### Exercise details
Locate the line that contains "Task: Expand the new chart dropdown arrow". Copy it and every following line through the end of the records, exactly, and include nothing else.

### Records supplied
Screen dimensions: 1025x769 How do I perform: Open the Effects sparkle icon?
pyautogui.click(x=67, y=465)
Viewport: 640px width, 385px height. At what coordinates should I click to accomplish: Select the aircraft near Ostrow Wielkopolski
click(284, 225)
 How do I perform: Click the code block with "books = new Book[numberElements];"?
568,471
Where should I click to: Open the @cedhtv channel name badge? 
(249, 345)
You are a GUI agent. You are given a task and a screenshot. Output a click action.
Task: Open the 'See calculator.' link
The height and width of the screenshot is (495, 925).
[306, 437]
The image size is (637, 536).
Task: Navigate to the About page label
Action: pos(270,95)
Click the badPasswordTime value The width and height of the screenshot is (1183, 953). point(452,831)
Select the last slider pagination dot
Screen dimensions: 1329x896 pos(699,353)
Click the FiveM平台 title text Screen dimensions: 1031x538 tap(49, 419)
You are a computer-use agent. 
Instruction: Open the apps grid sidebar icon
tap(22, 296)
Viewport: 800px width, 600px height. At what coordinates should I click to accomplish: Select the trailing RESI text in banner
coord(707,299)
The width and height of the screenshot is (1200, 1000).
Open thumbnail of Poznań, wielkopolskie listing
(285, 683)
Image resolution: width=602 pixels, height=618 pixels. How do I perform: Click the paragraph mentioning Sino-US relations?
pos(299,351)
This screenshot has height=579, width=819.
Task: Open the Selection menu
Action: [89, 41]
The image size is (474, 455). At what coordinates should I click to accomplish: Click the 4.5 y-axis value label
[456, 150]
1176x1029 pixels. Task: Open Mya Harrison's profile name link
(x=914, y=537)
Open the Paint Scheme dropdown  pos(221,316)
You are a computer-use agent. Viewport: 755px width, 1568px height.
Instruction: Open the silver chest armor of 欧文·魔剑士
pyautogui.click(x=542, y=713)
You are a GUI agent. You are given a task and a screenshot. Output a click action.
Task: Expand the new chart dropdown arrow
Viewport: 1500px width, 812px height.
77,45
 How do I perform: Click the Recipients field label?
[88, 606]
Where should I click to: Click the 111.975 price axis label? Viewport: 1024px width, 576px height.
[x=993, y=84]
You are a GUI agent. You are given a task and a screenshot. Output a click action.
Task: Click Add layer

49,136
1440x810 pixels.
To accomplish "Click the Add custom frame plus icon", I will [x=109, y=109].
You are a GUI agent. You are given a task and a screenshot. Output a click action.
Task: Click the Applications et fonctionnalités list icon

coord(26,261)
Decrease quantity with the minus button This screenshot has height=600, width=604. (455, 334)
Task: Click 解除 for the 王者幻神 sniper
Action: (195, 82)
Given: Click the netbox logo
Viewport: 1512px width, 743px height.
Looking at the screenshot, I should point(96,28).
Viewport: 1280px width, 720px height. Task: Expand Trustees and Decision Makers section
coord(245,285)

### The answer
Task: Expand the new chart dropdown arrow
Viewport: 1500px width, 812px height.
77,45
 How do I perform: Click the Recipients field label?
[88, 606]
Where should I click to: Click the 111.975 price axis label? Viewport: 1024px width, 576px height.
[x=993, y=84]
You are a GUI agent. You are given a task and a screenshot. Output a click action.
Task: Click Add layer

49,136
1440x810 pixels.
To accomplish "Click the Add custom frame plus icon", I will [x=109, y=109].
You are a GUI agent. You are given a task and a screenshot. Output a click action.
Task: Click the Applications et fonctionnalités list icon

coord(26,261)
Decrease quantity with the minus button This screenshot has height=600, width=604. (455, 334)
Task: Click 解除 for the 王者幻神 sniper
Action: (195, 82)
Given: Click the netbox logo
Viewport: 1512px width, 743px height.
Looking at the screenshot, I should point(96,28).
Viewport: 1280px width, 720px height. Task: Expand Trustees and Decision Makers section
coord(245,285)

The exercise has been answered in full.